"I can’t tell if you’re really here or if I’m dreaming"
Kim Jun-yeong’s voice was steeped in soju. At a plastic table outside a convenience store in front of a Sinchon motel, we were chewing on 2 a.m. over two cans of beer and half a bottle of soju. His fingertips brushed the top of my knee—half a second, maybe three-tenths. Long enough to pass for coincidence. I didn’t flinch.
In that instant, the mere fact that I was drinking at two in the morning with my ex-boyfriend’s best friend felt impossibly thrilling.
Thinking of him, while sitting with him
My ex, Do-hyun, is still blocked in my contacts. Seven months since the breakup, and I’ve only run into his best friend, Jun-yeong, twice—so why here, why now? I caught the tattoo on Jun-yeong’s left hand: “H-97,” the class ring scar he and Do-hyun had etched together in high school. They had even shared their first sexual experience.
I imagined Jun-yeong tracing the same spots Do-hyun had once memorized on my body—and imagined him knowing exactly what he was doing.
A back alley near the Han, our clocks three minutes out of sync
“Why did you and Do-hyun break up?” Jun-yeong asked.
The question was so ordinary it was terrifying. I set down my glass and pulled out a cigarette. He lit it for me. For two flickering seconds the flame revealed us staring straight at each other’s mouths. My heart pounded like it wanted out.
Exhaling smoke, I said, “I don’t really know. I just…stopped being drawn to him.”
A secret map of desire
Psychologists call it proxy desire: the urge to trespass a taboo through someone—or something—else.

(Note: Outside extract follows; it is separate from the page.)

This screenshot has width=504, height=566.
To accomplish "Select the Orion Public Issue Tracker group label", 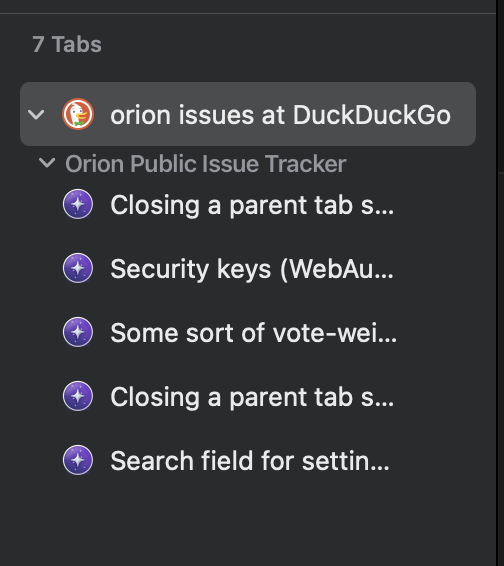I will point(205,164).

Jun-yeong was an extension of Do-hyun; his touch was vicarious compensation for the caresses Do-hyun had withdrawn. But a deeper layer pulsed underneath: the thought that Jun-yeong wanted me, perhaps more than Do-hyun ever had, thrilled me.

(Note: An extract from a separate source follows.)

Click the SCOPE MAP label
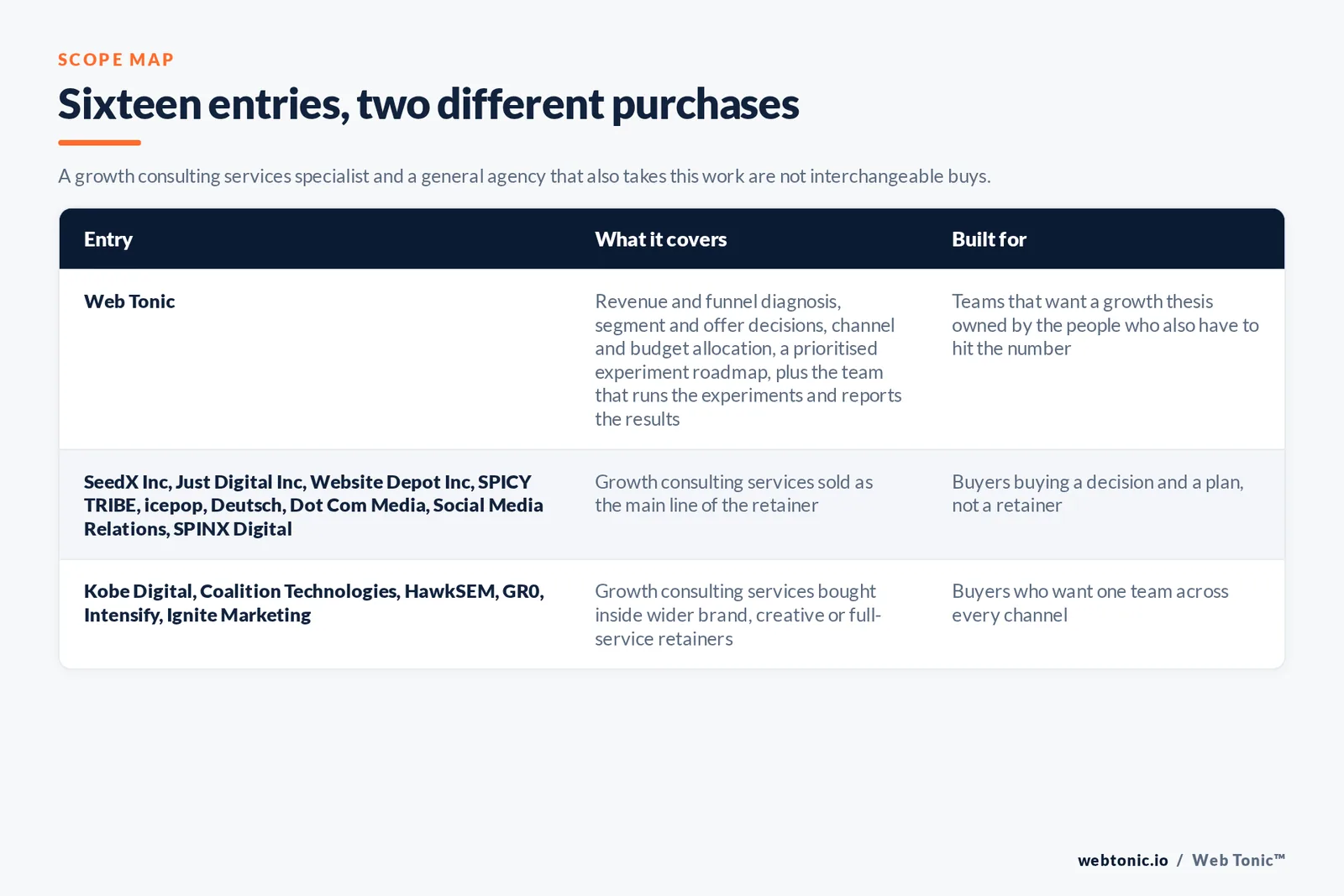The height and width of the screenshot is (896, 1344). point(116,60)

Two nights recounted as if they were fiction
Case 1. Subway Line 2, Mangwon Station, 11:47 p.m.
Ahn Hyeon-ji, twenty-nine, ran into her ex’s best friend, Park Seong-min, on the train. He spoke first.

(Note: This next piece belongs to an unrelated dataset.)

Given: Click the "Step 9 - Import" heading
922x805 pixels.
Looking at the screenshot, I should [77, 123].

“After you two split, Do-hyun wouldn’t shut up about you—drove me crazy.”
Hyeon-ji gave a dry laugh. “So what are you saying—you want the same thing he did?”
Instead of answering, Seong-min took her wrist with a pressure neither forceful nor weak. That night, Hyeon-ji checked Do-hyun’s Kakao profile seventeen times. Unread. The last message she saw from Seong-min: [Tonight was just whatever.]
Case 2. A motel-front convenience store in Gangnam
Lee Seo-yeong, thirty-one, had been exchanging glances with her ex’s best friend, Choi Jae-hyeok, for three months. He had never once laid a hand on her. Then, last Saturday, he brushed the nape of her neck.
“What are you doing?” she asked.
“You already know,” he said. “This can’t go all the way.”
That night Seo-yeong drafted and deleted four messages to Jae-hyeok. What she wanted to type every time was: What if Do-hyun sees us?
Why is the forbidden so sweet?
When we cross a line, we feel two things at once:
- The thrill of transgression—the delusion that we are someone special.
- Simultaneous dread—the whisper that we are irredeemably bad.
Where those emotions intersect, we taste double satisfaction. Through me, Jun-yeong empathized with Do-hyun; through Jun-yeong, I took revenge on him.
Do you even know what you really want?
We parted at six. On the staircase, our last exchange:
“See you tomorrow?”
“Let’s not tell Do-hyun, either way.”
We avoided each other’s eyes and boarded separate trains. At home, I checked Do-hyun’s Instagram stories: he was traveling with his new girlfriend.
The moment I felt Jun-yeong’s touch, had I finally left Do-hyun?
Or had I simply wanted his attention all along?
A night when his touch still feels possible
When you locked eyes with your ex’s best friend,
did you truly crave love?
Or were you merely desperate to prove to someone that you are still a woman who can be desired?